## [What the exercise asks]
Extend the blog post below on setting up a webhook between a Gitea server and a Laminar CI server, picking up right after its final sentence.

## [Page text]
Own your code, Part 2: The curious case of the unreliable webhook

In the last post, I talked about how to setup your own Git server with Gitea. In this one, I'm going to take bit of a different tack - and talk about one of the really annoying problems I ran into when setting up my continuous integration server, Laminar CI.

Since I wanted to run the continuous integration server on a different machine to the Gitea server itself, I needed a way for the Gitea server to talk to the CI server. The natural choice here is, of course, a Webhook-based system.

## [Dataset excerpt]
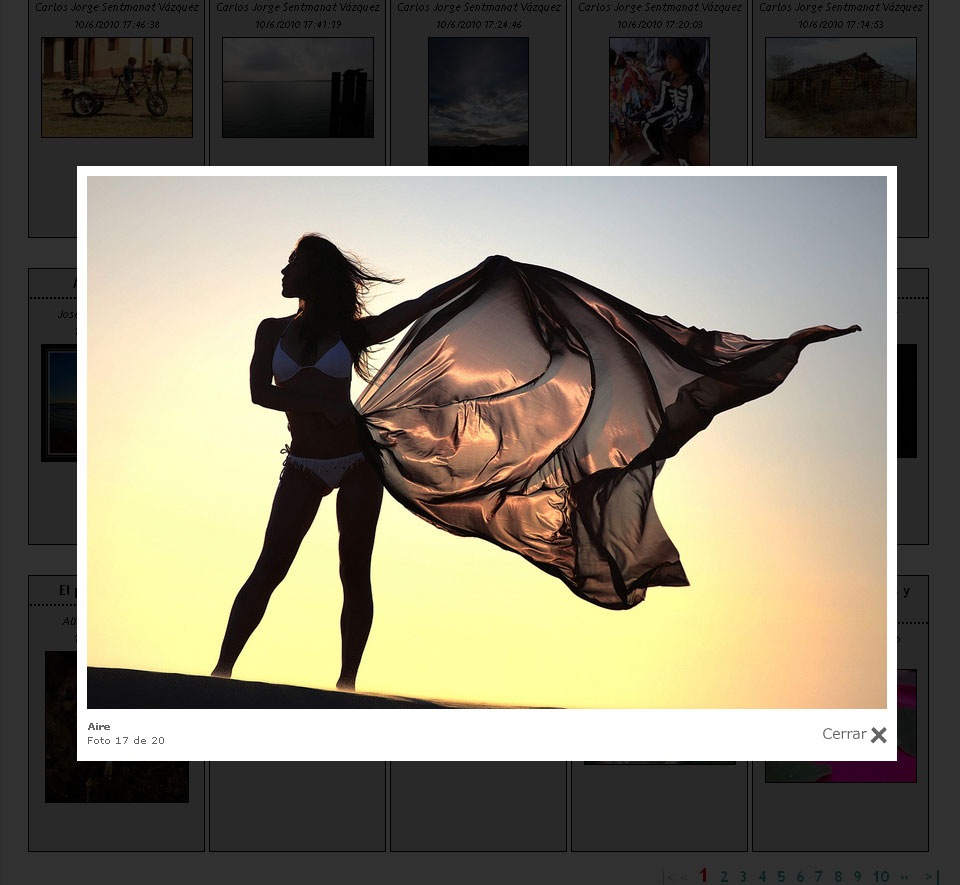Click the enlarged Aire photo
960x885 pixels.
tap(487, 442)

## [Written response]
After installing and configuring Webhook on the CI server, I set to work writing a webhook receiver shell script (more on this in a future post!). Unfortunately, it turned out that that Gitea didn't like sending to my CI server very much:

A ton of failed attempts at sending a webhook to the CI server

Whether it succeeded or not was random. If I hit the "Test Delivery" button enough times, it would eventually go through. My first thought was to bring up the Gitea server logs to see if it would give any additional information. It claimed that there was an i/o timeout communicating with the CI server:

Delivery: Post https://ci.bobsrockets.com/hooks/laminar-config-check: read tcp 5.196.73.75:54504->x.y.z.w:443: i/o timeout

Interesting, but not particularly helpful. If that's the case, then I should be able to get the same error with curl on the Gitea server, right?

curl https://ci.bobsrockets.com/hooks/testhook

.....wrong. It worked flawlessly. Every time.

Not to be beaten by such an annoying issue, I moved on to my next suspicion. Since my CI server is unfortunately behind NAT, I checked the NAT rules on the router in front of it to ensure that it was being exposed correctly.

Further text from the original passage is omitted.